Theatre 503, 10 April – 1 May 2010

Reviewed for the British Theatre Guide

It’s fair to assume that few people watch porn for the plot, and it’s best to take the same approach to Porn – the Musical. Erase the phrase “But what about…” from your vocabulary and you’ll find a pretty entertaining hour of musical theatre scattered through the two-hour running time.

The book acknowledges and embraces the leaps of logic and sketchy characterisation typically associated with porn and bad musicals alike. The whole production is suffused with a sense of fun, distilled in a couple of life-affirmingly glorious puns and some knowingly silly choreography (covering naïve Stefan’s (Brendan Cull) modesty with convenient towels and beach balls in ‘Naked on a Sunday’); and the whole cast commit to their roles with devil-may-care abandon.

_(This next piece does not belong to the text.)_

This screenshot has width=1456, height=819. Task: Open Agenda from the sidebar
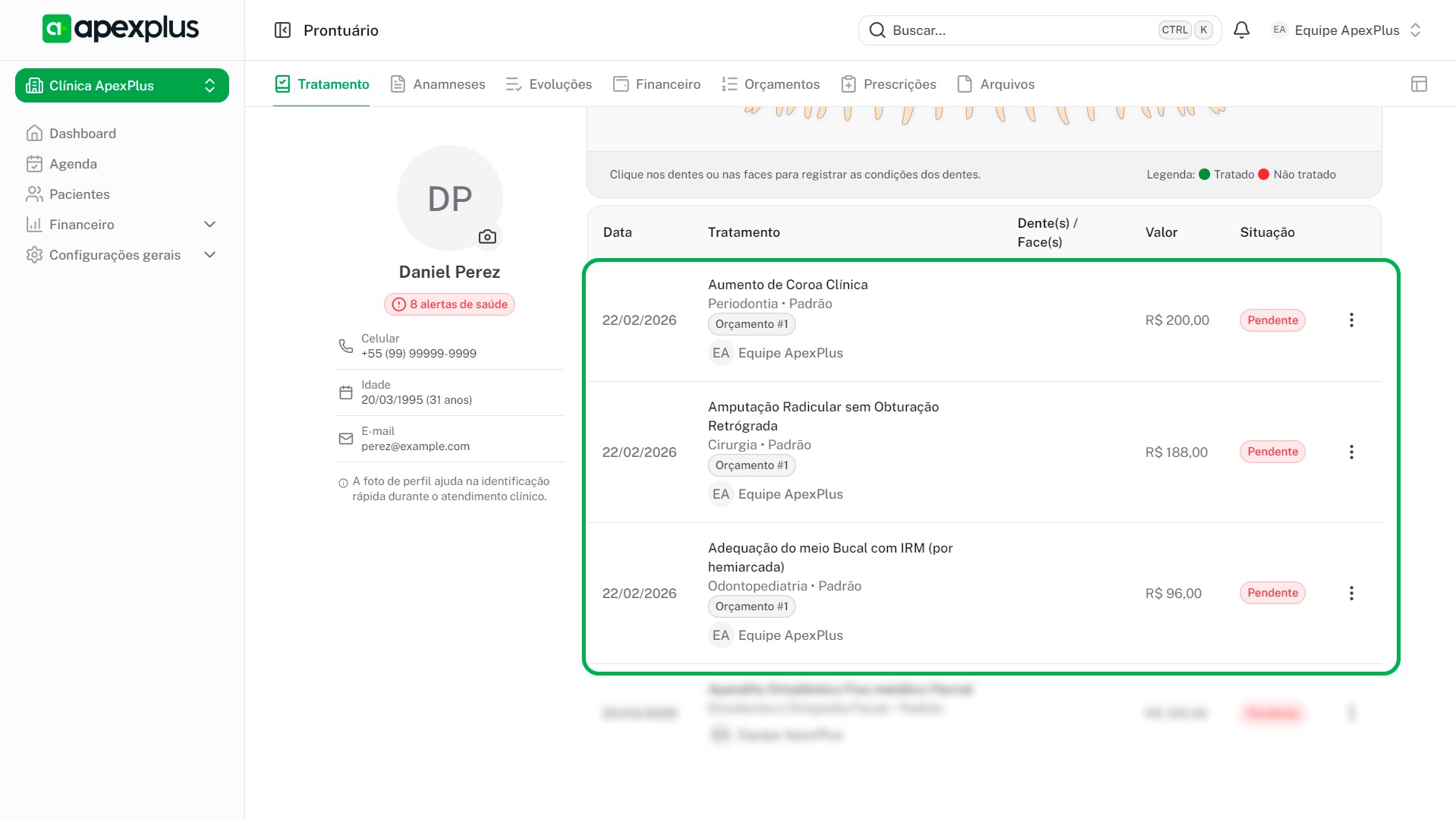(x=73, y=164)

The lyrics are often stretched a bit to fit the meter or rhyme, and there are too few energetic numbers in the second act, but there are one or two gems – chiefly those featuring hung-but-dumb porn stud Dr Johnny Long, PHD (Alain Terzoli). Johnny’s poppy introductory number is the highlight of the first act, and his entrance peps up an otherwise forgettable first act closer.

Unfortunately the fun stuff is heavily watered down with awkward metatheatrical asides.

First there’s a totally extraneous narrator (Malcolm Galea, one of the writers) who turns up with irksome regularity to recap things we saw two minutes ago, and to summarise thoughts and feelings we really should be discovering through the performances.

Then, throughout, the cast drop out of character to explain scenic devices to one another, a tendency embodied by the Miscellaneous Man (Ahmet Ahmet). He plays all the minor roles, and the other performers keep confusing whom he’s playing when, a joke that relies on jolting the audience out of their engrossment in the show. He even gets a number about how the rest of the company don’t appreciate him.

That’s not even the only purposeless number; the second act starts with the cast berating latecomers through song, and the show ends with a full-cast ballad devoted solely to informing the audience that the show’s over and they can go home.

The problem in a nutshell seems to be that the writers wanted to write about musical theatre – to poke gentle, self-effacing fun at its archetypes, tropes and clichés – but somehow accidentally wrote a musical about porn instead.

Written by Boris Cezek, Malcom Galea, Abigail Guan and Kris Spiteri

Crew includes Paul Robinson (director), Ally Holmes (choreographer/assistant director) and Rachael Canning (designer)

Cast includes Ahmet Ahmet (Miscellaneous Man), David Burt (Marvin), Brendan Cull (Stefan), Malcolm Galea (Narrator), Jody Peach (Jade), Alain Terzoli (Dr Johnny) and Sophia Thierens (Sanddy)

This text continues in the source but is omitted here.